* **PROBLEM DETAILS**
Looking only at the lines below that contain "Правила", give the number of them and no other text.

* **DATA FOR THIS EXERCISE**
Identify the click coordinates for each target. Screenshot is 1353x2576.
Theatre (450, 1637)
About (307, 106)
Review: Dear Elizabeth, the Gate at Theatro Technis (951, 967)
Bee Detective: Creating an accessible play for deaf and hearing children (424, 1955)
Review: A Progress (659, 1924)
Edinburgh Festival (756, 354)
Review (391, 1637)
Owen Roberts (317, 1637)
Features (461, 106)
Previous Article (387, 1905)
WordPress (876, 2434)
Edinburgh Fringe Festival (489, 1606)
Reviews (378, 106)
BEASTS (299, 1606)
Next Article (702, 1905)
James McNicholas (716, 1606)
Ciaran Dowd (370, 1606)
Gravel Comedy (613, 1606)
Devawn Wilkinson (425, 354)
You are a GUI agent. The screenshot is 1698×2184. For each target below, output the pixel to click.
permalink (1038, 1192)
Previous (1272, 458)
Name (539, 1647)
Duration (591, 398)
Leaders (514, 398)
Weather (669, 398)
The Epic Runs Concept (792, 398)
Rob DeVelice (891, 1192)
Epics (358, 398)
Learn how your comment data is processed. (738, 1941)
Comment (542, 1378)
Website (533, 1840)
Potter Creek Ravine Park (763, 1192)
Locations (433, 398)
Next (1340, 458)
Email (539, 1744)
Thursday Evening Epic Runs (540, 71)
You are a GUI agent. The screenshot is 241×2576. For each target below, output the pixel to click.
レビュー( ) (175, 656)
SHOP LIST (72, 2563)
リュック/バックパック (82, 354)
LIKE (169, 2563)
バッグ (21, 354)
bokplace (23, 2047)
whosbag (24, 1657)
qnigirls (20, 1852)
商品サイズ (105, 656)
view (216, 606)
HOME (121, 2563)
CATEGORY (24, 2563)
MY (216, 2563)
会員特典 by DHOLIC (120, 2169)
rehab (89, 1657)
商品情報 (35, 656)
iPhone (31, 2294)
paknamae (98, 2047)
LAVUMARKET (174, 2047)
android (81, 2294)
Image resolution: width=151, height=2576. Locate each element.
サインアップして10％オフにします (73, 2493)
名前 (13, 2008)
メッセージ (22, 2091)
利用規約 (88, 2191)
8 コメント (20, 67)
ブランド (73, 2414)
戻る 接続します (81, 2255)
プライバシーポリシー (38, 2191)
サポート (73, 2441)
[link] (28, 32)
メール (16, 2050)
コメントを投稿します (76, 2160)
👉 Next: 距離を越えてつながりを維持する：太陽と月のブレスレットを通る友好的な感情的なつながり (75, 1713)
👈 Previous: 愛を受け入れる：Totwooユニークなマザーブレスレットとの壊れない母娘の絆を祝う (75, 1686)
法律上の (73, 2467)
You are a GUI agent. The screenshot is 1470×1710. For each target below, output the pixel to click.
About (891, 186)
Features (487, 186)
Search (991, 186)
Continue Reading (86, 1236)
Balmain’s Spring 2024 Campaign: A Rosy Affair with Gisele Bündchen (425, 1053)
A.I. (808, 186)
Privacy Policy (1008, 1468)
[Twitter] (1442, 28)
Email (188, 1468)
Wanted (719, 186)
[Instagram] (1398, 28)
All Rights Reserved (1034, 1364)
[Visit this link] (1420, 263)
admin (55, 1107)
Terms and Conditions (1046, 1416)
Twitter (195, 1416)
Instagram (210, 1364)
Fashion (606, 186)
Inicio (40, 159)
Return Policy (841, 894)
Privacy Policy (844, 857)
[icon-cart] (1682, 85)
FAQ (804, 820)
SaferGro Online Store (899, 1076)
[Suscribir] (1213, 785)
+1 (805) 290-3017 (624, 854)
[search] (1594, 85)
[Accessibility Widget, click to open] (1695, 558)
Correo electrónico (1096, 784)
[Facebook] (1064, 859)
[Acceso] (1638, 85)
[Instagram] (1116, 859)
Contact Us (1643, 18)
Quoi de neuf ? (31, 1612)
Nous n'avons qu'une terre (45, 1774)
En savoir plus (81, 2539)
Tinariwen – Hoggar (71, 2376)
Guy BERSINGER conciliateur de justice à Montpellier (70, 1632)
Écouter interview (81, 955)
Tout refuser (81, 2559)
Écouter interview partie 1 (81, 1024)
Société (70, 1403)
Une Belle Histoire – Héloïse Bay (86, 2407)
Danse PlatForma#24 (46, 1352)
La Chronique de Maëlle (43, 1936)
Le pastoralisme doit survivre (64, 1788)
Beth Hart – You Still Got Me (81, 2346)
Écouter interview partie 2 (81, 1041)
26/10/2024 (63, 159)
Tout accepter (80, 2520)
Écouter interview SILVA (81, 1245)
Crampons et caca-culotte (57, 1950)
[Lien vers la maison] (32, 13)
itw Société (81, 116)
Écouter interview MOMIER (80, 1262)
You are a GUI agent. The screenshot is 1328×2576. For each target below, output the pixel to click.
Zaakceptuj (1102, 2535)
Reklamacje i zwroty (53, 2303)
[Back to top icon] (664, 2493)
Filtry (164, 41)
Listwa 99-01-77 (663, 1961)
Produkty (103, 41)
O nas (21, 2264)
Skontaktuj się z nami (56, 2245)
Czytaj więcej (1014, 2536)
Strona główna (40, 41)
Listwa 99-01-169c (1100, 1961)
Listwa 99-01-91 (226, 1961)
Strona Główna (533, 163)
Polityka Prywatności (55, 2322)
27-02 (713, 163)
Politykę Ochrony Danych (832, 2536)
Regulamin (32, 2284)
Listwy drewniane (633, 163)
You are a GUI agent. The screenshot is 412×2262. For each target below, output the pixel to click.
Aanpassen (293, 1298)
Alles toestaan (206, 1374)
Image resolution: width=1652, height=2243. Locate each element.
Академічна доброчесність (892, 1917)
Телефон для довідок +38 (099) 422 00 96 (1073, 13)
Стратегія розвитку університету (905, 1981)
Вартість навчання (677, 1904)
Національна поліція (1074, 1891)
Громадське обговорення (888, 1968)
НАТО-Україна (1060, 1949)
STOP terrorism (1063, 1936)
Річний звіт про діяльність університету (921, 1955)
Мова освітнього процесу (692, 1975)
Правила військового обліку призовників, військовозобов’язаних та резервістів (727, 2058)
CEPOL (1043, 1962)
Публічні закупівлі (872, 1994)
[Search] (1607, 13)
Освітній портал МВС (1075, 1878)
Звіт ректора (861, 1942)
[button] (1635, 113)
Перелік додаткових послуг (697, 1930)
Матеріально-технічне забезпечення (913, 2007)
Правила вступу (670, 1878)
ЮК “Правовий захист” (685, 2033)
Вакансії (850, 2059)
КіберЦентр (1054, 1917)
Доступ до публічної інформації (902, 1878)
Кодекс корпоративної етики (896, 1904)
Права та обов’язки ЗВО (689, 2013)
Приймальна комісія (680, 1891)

* **RESULT OF THE TASK**
2